According to the Associated Press, the detention facility, 60 miles northeast of Los Angeles, has been used to house female immigrants with criminal records, recently arrived asylum seekers, migrants with medical needs and other detainees.

David Marin, ICE's deputy field office director for enforcement and removal in Los Angeles, said increasing the privately-contracted center's capacity will help consolidate detention space because beds are expensive and hard to find in cities such as San Francisco.

The facility in Adelanto, a San Bernardino County community of about 30,000 inhabitants, is being upgraded even though the number of detained immigrants has dropped across the nation. On average, there were 26,734 immigrants housed in ICE centers each day between October 2014 and March 2015, that marks a 21-percent drop from the previous fiscal year's daily average, the newswire detailed.

Adelanto's focus on female inmates, meanwhile, has led ICE to decide to move two dozen transgender women to the facility in the next few weeks, an unidentified immigration official told Fusion. It will mark the first time the federal agency will house them alongside other women.
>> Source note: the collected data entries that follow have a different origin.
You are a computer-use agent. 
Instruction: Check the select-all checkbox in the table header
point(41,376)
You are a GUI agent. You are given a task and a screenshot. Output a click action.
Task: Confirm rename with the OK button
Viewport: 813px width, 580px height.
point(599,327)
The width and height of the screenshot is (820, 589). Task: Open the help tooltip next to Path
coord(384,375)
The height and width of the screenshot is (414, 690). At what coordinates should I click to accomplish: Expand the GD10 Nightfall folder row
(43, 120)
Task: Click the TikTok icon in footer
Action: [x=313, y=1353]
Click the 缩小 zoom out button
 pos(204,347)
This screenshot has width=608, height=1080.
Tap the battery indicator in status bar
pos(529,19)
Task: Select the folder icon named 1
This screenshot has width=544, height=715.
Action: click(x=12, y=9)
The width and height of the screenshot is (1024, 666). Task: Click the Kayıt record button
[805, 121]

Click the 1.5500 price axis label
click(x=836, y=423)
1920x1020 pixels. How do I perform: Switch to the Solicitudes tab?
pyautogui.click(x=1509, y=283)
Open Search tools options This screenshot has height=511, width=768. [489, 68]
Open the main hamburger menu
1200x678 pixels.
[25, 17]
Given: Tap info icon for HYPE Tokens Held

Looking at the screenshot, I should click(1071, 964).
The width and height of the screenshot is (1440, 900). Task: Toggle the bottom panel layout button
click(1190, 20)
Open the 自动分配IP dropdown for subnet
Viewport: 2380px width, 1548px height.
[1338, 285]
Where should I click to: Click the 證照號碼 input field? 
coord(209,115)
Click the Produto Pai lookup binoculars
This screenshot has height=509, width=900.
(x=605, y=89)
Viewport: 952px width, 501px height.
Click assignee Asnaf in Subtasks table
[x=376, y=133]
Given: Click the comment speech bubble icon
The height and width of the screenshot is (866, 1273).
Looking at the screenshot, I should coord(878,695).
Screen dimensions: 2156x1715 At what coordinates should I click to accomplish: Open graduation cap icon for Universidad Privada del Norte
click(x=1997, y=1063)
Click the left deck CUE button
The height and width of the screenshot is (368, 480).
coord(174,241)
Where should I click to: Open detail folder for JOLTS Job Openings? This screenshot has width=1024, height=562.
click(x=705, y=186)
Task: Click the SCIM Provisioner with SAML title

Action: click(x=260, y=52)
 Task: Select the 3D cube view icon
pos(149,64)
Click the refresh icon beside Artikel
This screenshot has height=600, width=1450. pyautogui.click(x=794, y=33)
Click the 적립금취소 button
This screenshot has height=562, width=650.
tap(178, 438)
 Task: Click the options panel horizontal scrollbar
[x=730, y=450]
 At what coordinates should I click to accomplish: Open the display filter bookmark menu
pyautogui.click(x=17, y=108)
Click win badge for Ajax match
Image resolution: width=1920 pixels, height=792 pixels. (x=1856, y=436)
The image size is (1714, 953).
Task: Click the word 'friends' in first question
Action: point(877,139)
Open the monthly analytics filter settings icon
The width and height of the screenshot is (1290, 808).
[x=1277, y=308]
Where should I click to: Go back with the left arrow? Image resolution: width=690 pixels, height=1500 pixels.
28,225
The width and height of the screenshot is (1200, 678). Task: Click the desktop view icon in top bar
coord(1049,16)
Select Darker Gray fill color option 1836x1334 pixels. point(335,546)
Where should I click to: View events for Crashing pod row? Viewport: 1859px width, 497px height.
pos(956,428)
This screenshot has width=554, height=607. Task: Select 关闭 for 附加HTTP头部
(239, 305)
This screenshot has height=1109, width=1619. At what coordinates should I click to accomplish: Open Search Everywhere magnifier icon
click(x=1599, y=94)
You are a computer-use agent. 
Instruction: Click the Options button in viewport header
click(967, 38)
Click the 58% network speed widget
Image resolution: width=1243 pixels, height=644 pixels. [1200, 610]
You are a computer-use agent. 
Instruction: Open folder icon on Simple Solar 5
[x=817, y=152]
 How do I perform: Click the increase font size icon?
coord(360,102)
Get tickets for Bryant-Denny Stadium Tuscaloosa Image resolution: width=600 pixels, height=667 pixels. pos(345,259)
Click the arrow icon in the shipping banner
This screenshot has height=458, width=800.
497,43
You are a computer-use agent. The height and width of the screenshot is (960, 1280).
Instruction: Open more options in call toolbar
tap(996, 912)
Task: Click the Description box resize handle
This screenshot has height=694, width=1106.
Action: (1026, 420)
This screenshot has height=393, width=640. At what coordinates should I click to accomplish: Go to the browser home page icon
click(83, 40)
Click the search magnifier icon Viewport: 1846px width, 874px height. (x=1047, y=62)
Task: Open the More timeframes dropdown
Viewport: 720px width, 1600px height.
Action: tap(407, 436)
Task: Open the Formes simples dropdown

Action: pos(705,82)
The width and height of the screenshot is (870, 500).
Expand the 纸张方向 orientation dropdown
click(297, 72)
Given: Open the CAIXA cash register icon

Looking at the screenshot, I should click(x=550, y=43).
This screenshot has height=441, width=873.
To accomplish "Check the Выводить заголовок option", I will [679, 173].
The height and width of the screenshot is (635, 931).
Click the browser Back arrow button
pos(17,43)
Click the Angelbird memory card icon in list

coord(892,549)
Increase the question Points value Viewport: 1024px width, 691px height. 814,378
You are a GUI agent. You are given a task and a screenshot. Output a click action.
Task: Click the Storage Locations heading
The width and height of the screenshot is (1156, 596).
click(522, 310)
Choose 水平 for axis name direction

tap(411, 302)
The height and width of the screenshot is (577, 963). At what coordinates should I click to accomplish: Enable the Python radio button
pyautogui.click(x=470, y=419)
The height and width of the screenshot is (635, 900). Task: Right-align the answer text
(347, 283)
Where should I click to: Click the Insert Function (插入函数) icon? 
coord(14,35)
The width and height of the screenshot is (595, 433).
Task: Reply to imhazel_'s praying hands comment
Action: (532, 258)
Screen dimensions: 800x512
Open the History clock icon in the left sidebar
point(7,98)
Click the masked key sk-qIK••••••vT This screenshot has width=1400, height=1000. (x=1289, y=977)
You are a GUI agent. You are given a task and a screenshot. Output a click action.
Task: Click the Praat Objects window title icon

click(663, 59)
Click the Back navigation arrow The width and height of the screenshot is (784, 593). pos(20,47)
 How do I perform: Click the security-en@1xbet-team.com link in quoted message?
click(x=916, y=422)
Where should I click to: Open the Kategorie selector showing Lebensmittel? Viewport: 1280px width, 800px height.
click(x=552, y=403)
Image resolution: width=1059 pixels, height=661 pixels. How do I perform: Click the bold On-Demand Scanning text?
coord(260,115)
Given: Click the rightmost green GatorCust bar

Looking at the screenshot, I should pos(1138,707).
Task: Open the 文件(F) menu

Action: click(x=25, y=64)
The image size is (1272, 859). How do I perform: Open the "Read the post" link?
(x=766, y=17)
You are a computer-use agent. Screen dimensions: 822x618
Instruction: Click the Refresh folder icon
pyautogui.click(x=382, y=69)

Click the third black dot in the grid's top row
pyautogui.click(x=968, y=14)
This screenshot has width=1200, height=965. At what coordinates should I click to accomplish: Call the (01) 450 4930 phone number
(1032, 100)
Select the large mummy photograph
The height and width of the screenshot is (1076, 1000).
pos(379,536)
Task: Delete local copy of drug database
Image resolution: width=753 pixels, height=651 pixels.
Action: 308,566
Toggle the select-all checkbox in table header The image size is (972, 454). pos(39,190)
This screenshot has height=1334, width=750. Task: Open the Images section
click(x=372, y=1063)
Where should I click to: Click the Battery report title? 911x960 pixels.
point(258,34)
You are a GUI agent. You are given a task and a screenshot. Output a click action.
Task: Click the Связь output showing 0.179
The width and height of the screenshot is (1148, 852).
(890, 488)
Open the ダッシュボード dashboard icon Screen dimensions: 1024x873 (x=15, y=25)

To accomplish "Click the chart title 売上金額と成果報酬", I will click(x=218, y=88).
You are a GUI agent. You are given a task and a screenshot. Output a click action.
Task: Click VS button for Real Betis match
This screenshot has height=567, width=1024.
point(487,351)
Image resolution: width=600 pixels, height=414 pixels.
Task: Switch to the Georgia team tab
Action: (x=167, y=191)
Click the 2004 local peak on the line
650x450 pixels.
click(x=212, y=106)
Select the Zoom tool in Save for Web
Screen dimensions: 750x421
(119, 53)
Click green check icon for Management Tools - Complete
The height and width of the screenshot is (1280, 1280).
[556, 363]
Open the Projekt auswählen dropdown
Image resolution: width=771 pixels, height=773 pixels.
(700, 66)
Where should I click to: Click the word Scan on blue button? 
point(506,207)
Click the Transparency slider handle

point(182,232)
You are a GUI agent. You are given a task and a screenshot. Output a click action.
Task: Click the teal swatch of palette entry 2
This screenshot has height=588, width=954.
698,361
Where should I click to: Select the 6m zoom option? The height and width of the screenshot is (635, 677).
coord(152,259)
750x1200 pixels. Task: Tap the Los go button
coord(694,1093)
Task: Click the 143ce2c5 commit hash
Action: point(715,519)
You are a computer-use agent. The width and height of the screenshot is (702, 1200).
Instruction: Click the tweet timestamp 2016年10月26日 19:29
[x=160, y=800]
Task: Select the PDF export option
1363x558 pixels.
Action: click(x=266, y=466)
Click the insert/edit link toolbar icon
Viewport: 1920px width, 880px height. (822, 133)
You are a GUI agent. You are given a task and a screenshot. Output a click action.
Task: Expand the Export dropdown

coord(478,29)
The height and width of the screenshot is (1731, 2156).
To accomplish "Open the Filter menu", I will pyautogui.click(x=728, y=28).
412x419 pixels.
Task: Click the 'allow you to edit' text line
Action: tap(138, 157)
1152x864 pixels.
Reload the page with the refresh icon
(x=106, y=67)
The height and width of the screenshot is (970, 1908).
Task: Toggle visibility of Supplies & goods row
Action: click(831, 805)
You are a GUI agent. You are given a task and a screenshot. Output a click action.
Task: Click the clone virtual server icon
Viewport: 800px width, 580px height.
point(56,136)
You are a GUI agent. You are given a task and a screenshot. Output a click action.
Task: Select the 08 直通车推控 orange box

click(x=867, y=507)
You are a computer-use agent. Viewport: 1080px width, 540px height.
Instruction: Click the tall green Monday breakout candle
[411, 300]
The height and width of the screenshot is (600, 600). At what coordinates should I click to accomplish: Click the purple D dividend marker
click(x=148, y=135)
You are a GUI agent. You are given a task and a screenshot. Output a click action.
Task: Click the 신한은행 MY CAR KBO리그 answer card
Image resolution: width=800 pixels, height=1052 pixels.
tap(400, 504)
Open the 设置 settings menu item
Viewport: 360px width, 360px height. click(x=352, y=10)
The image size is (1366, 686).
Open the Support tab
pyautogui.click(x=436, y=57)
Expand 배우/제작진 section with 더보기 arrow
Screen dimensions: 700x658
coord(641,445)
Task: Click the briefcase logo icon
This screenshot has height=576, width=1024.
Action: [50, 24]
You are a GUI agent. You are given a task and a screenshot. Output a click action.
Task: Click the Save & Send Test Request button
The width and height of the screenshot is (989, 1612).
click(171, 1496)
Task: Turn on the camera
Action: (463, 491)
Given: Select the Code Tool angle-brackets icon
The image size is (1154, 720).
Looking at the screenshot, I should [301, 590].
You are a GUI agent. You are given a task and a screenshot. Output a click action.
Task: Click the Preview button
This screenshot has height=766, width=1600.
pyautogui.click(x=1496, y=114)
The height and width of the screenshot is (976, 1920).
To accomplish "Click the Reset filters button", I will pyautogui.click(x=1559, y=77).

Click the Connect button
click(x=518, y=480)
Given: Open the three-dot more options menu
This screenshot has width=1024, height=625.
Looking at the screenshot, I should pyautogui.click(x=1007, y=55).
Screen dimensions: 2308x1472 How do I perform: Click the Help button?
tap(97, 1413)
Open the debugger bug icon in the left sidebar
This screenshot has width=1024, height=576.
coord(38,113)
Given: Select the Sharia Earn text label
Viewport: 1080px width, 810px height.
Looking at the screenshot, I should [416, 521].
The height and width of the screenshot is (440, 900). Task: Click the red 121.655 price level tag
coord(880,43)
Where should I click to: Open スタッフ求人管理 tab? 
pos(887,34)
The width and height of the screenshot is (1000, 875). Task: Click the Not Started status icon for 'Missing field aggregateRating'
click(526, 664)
The previous policy of detaining transgender women in men's facilities had caused them to face increased risk of sexual assault. The detained transgender women will likely be placed in a separate area of the women's facility, however, they may be allowed to "mingle" with other female detainees, an unnamed ICE officials explained.

Olga Tomchin, a deportation defense coordinator and staff attorney at the National Day Laborer Organizing Network, warned that the policy change means anything but an improvement for transgender inmates.

"It is horrifying and outrageous that ICE has decided to subject transgender people to the infamously terrible conditions at the for-profit Adelanto detention center," Tomchin said.

Adelanto made negative headlines when a Department of Homeland Security inspection report found that the facility had "failed to provide adequate healthcare" to a Mexican immigrant who died of pneumonia in 2012, according to Fusion.